El hermano Daniel Dionne, OMI es oblato profeso desde 1990. Ha servido en su Canadá natal y en los Estados Unidos. Aquí reflexiona sobre los rostros de los pobres tal como los ha visto.
“Hasta ahora mi viaje me ha llevado a través del oeste de Canadá, a las comunidades más aisladas del extremo norte y, recientemente, al sur de Estados Unidos: Nueva Orleans. Ahora, rumbo al noreste, he llegado a Hamilton, Ontario. Hay muchas cosas que hacen que estos lugares sean diferentes entre sí, pero mucho más importantes son algunas preocupaciones comunes”.
Brother Daniel Dionne, OMI “He sido testigo de muchos hermosos actos de misericordia en estos lugares. El problema es que la pobreza tiene muchas caras y requiere una lente especial para responder: la pobreza de alimentos y ropa y los muchos tipos de necesidades médicas. Hay tantas necesidades específicas que requieren una respuesta diferente. Quizás un área de preocupación que está ganando mayor atención en nuestra sociedad actual son las enfermedades mentales y los trastornos emocionales”.

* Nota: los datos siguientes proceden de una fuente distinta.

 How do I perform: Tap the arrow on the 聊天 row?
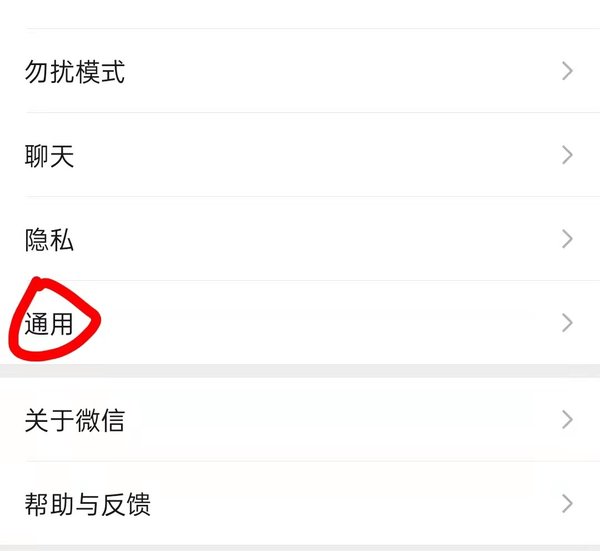[567, 155]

“Llamé a este artículo 'Alcance a los inseguros'. La razón por la que uso esta palabra "inseguro" es que creo que las inseguridades son temporales y en su mayoría pueden superarse. En todos los lugares donde he estado, he notado que a menudo ha habido un deseo de tratar de ayudar a la persona insegura y, aunque puede ser una ayuda a corto plazo, el esfuerzo continúa y se ha alentado el deseo de llegar a las personas”.

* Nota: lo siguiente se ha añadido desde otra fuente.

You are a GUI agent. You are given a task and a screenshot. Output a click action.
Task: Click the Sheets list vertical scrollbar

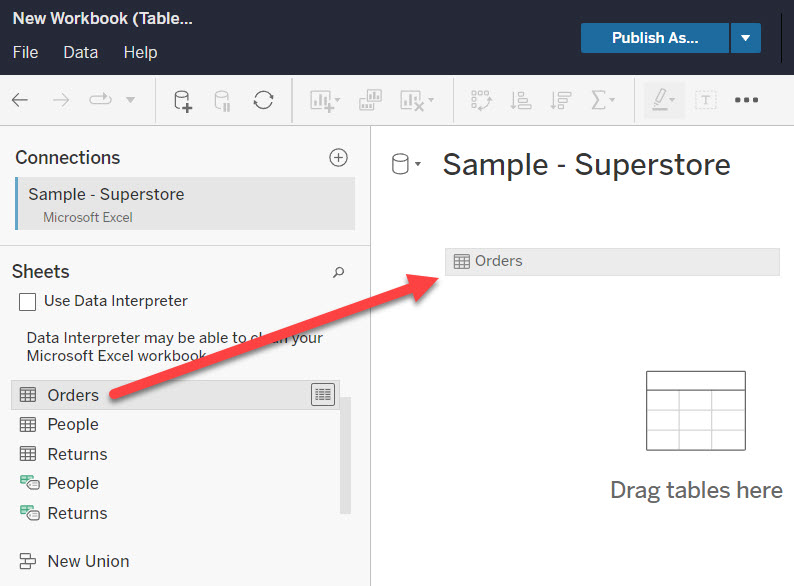[346, 455]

“No penséis ni por un segundo que es simplemente entregarle a la persona un poco de comida, dinero o ropa lo que nos da la mayor recompensa. El mayor retorno siempre viene de la gratitud que una persona suele expresar; y esto ocurre cuando simplemente dedicamos tiempo a escuchar y sentir empatía. La mayoría de las veces el llamado es al “amor incondicional”, como el que siempre escuchamos en el Evangelio: “Amaos unos a otros como yo os he amado”.

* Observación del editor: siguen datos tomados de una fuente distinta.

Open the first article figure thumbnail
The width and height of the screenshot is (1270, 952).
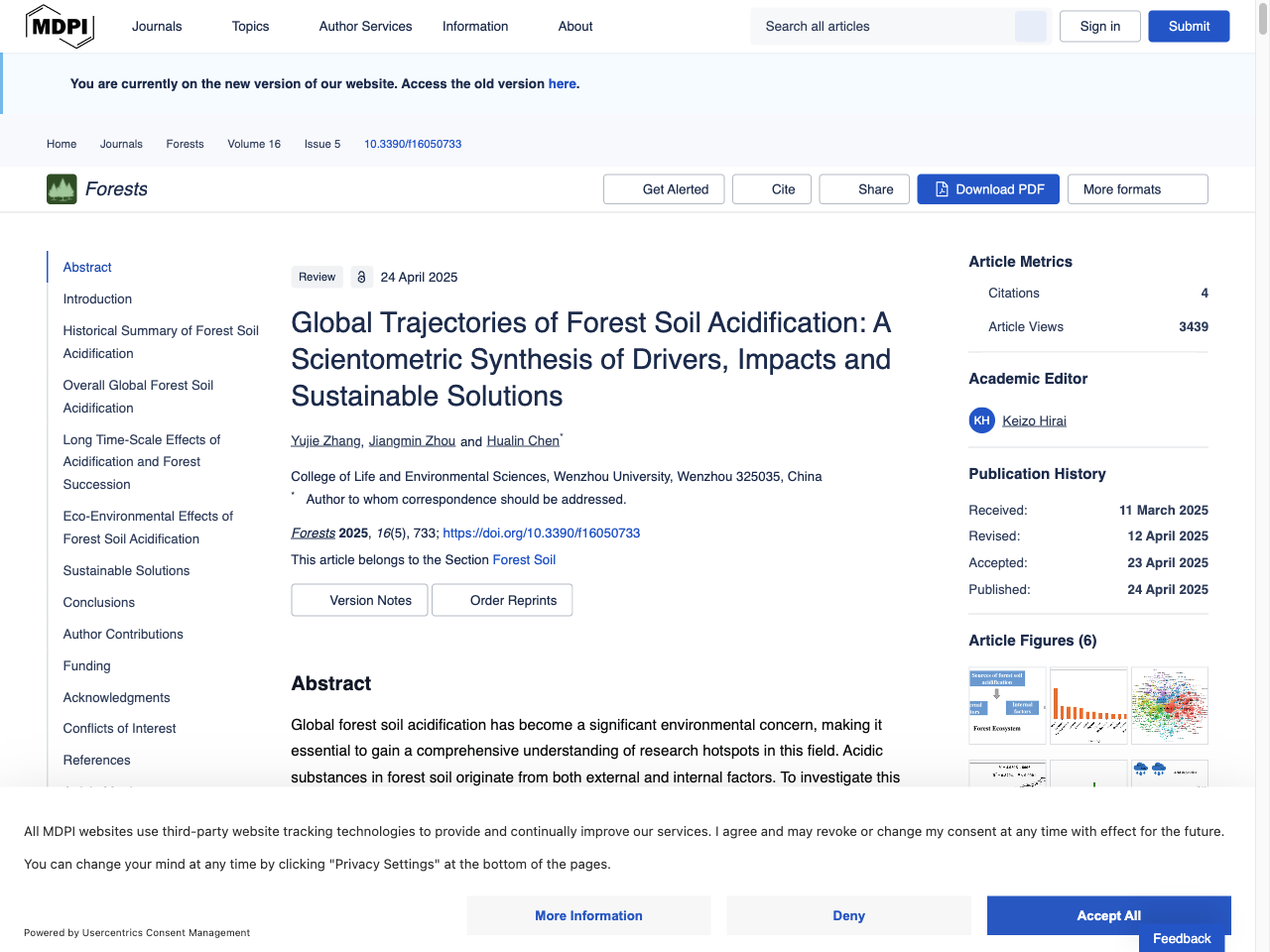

“En Nueva Orleans, nuestro equipo vio a las personas sin hogar e inseguras como personas que buscan ayuda, los necesitados y los más pobres. Brindamos ayuda a todas estas personas, pero notamos que era muy fácil pasar por alto a las personas realmente sin hogar y menospreciadas. Algunos de los nuestros eran muy ruidosos y llamaban la atención, pero no eran vagabundos ni tan pobres como quisieran hacernos creer. Lo contrario ocurre con los verdaderamente pobres, los que no tienen nada. Nunca se fijaban en sí mismos y casi siempre estaban muy silenciosos”.
“No pierdan la oportunidad de conocer a estas personas en sus términos y saber lo que Cristo quiso decir cuando dijo: 'A los pobres siempre los tendréis con vosotros, pero a mí no siempre me tendréis', Matt. 26:11. Ahora que Jesús ha resucitado volvemos a dirigirnos a los pobres, y esta vez podemos ver el rostro de Cristo en cada persona que encontramos; y nos preguntamos si ven en nosotros el amor incondicional que ha sido inculcado en nuestros corazones”.